Задание A - Оформите строки исходных данных в виде таблицы Markdown с колонками «Номер» и «Строка». Взять нужно всё от строки с «Given: Collapse the» вниз до строки с «(x=558, y=1889)» включительно, без пустых строк.

Предоставленный текст -
>>>

Павел Лукницкий - Ленинград действует. Книга 3
По радио салют не передавали. Я повернулся на бок и под звуки разрывов немецких снарядов мгновенно заснул.
Более пяти тысяч танков взято и уничтожено нами в боях под Орлом и Белгородом, больше двух тысяч пятисот самолетов. Масштабы ведущегося сражения шире, чем когда-либо в мире, во всей его многовековой истории.
Наступление наше продолжается и поныне, а теперь к нему прибавилось харьковское. Это — первое наше прекрасное летнее наступление, и все то, что происходит в Италии, крах Муссолини, крах всего фашизма у итальянцев, почти полное занятие Сицилии союзниками, усилившаяся борьба с оккупантами в воспрянувших духом странах Европы — бесспорные доказательства слабости Германии. Крушение каких бы то ни было надежд Гитлера на победу, близость полного поражения фашистских полчищ, близость полной нашей победы! Где она?
В этой наступающей осени? В зиме ли? Или еще только в будущем году?..
Союзники со вторым фронтом по-прежнему тянут, им не хочется, им невыгодно, им нужно обессилить и нас, чтобы пожать лавры самим, только самим; чтобы всячески помешать именно нам первыми вступить в Германию, не дать нам распорядиться судьбами Европы, освобожденной от гитлеризма. Лукавая, капиталистическая политика! Да и что удивляться ей? На днях в «Правде» была помешена статья «О втором фронте» — статья, открыто и резко осуждающая медлителей, требующая немедленного открытия второго фронта, первая столь резкая и прямая статья. Такая статья могла быть опубликована только после нашей победы Орел — Белгород, только теперь она звучит гордо и не жалостливо; прежде она могла бы быть истолкована, как крик о помощи, теперь же она — суровый укор, почти обвинение, высказанное с достоинством сильной, мужественной страной. В этой статье союзникам напоминается и срок открытия второго фронта — сентябрь 1943 года («не позже, чем через девять месяцев» — после обещания).

<<<

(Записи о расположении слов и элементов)
>>>

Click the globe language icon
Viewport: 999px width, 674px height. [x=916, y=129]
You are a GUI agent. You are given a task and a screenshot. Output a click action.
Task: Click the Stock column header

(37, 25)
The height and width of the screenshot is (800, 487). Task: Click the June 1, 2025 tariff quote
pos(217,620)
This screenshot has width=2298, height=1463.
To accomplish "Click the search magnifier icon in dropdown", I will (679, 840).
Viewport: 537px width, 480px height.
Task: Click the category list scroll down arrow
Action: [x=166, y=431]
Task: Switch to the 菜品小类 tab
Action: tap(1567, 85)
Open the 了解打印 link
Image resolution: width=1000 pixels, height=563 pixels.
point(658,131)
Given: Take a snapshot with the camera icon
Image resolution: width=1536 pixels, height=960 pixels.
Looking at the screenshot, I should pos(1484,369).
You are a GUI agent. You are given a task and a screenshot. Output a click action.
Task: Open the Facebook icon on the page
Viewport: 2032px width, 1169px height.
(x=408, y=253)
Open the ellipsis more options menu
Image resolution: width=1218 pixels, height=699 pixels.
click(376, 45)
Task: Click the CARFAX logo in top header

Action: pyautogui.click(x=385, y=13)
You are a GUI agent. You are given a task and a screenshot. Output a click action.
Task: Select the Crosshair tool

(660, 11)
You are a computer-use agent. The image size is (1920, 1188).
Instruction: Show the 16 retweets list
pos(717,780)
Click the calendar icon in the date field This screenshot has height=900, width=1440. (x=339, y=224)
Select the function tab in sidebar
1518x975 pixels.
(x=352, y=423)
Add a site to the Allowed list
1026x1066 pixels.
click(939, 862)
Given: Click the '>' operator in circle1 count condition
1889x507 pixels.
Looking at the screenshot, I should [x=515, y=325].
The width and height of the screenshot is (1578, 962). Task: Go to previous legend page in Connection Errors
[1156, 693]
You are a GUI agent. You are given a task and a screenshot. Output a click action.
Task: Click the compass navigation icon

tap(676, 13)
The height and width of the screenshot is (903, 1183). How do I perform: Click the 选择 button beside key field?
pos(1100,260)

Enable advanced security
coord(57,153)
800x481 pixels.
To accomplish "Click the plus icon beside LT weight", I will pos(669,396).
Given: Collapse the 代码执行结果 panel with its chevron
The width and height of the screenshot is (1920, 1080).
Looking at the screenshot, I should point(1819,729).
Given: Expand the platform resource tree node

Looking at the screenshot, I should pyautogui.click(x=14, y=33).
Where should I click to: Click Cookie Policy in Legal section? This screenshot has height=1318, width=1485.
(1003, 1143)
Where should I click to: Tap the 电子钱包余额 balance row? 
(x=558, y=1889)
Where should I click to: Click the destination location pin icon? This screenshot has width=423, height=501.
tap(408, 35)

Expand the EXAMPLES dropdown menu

<<<

Задание B - Воспроизведите дословно фрагмент текста о наступлении: всё от слов «Более пяти тысяч» вниз до слов «в будущем году?..» включительно.

Результат A -
| Номер | Строка |
|---|---|
| 1 | Given: Collapse the 代码执行结果 panel with its chevron |
| 2 | The width and height of the screenshot is (1920, 1080). |
| 3 | Looking at the screenshot, I should point(1819,729). |
| 4 | Given: Expand the platform resource tree node |
| 5 | Looking at the screenshot, I should pyautogui.click(x=14, y=33). |
| 6 | Where should I click to: Click Cookie Policy in Legal section? This screenshot has height=1318, width=1485. |
| 7 | (1003, 1143) |
| 8 | Where should I click to: Tap the 电子钱包余额 balance row?  |
| 9 | (x=558, y=1889) |

Результат B -
Более пяти тысяч танков взято и уничтожено нами в боях под Орлом и Белгородом, больше двух тысяч пятисот самолетов. Масштабы ведущегося сражения шире, чем когда-либо в мире, во всей его многовековой истории.
Наступление наше продолжается и поныне, а теперь к нему прибавилось харьковское. Это — первое наше прекрасное летнее наступление, и все то, что происходит в Италии, крах Муссолини, крах всего фашизма у итальянцев, почти полное занятие Сицилии союзниками, усилившаяся борьба с оккупантами в воспрянувших духом странах Европы — бесспорные доказательства слабости Германии. Крушение каких бы то ни было надежд Гитлера на победу, близость полного поражения фашистских полчищ, близость полной нашей победы! Где она?
В этой наступающей осени? В зиме ли? Или еще только в будущем году?..